Endeavour is set bang in the middle of the 1960s. That offers a rich and turbulent backdrop in which to tell gripping crime narratives. It will create no end of production challenges and drove up the cost of making Endeavour, but the period setting should provide all kinds of fresh opportunities for writers. Student uprisings, the swinging 60s, racial and sexual politics - all good grist for the story mills.
I also have my own, selfish reason for welcoming the news about Endeavour going to series. I'm the author of The Complete Inspector Morse, a book detailing and analysis every Morse narrative across all media - Dexter's original prose stories, the TV incarnations, the radio plays, the 2010 stage play. A new edition [pictured above] came out late last year, and included a preview of Endeavour.

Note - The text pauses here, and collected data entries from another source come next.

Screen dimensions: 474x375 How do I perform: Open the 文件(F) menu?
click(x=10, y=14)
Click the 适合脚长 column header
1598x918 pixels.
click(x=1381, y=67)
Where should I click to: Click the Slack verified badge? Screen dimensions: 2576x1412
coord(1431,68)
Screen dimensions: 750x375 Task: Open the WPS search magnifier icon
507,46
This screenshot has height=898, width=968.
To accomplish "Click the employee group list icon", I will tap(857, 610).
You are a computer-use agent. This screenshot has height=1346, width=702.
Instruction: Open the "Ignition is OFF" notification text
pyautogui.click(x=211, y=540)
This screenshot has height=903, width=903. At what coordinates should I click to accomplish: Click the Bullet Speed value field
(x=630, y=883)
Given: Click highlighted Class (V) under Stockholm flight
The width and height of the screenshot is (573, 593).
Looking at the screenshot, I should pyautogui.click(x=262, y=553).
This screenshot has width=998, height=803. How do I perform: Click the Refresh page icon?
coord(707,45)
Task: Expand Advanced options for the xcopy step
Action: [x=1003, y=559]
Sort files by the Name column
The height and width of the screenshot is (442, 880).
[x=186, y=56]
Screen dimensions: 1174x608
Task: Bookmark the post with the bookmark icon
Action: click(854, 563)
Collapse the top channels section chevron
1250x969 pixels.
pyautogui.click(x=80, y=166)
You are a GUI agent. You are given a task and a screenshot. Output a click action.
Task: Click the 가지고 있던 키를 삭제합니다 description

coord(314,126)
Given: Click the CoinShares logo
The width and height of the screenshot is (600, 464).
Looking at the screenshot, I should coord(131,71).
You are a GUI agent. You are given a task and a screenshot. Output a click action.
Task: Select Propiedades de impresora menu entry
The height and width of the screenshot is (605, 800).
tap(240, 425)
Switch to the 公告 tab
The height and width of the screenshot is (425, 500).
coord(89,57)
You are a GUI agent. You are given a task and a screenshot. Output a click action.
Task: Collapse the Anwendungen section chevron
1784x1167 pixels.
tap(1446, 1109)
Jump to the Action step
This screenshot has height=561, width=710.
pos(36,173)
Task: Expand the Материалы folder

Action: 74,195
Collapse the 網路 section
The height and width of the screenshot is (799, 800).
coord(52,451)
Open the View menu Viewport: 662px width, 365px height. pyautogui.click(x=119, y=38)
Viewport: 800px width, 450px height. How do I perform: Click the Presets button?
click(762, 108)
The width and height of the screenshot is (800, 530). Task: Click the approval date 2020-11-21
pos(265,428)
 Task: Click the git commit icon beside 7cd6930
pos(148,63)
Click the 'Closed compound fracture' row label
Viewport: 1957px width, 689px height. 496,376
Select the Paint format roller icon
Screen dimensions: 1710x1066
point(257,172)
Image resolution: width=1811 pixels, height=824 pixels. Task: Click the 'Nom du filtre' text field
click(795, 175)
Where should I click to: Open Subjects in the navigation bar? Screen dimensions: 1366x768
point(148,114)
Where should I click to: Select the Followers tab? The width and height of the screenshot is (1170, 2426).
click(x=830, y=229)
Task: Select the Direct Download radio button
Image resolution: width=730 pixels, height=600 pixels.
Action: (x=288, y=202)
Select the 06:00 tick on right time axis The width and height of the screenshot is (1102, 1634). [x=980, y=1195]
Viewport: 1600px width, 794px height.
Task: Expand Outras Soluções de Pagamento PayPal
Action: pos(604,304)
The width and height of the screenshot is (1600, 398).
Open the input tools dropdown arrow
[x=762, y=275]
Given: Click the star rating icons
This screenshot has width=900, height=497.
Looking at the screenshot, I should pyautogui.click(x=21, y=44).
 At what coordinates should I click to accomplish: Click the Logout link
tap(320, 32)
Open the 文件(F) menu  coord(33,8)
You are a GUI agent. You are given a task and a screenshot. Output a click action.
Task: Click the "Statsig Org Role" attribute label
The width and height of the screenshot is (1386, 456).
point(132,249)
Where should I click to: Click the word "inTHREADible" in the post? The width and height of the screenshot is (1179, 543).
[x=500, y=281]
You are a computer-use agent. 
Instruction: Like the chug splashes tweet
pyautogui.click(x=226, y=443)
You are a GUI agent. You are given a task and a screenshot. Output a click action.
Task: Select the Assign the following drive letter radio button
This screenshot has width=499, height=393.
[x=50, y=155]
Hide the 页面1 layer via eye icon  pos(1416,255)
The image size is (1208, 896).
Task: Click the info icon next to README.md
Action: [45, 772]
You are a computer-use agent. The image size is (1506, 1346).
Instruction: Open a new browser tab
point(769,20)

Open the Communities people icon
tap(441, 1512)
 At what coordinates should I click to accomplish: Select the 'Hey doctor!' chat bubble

I could well find myself writing a new edition in the summer of 2013 to cover the first series of Endeavour. Strange to think a non-fiction book I started in September 2001 continues to evolve. It got turned down by one published back then because Morse was seen as a dead series. More than a decade later, the book is still going strong [ha!]. Morse may be dead, but he lives on in Endeavour...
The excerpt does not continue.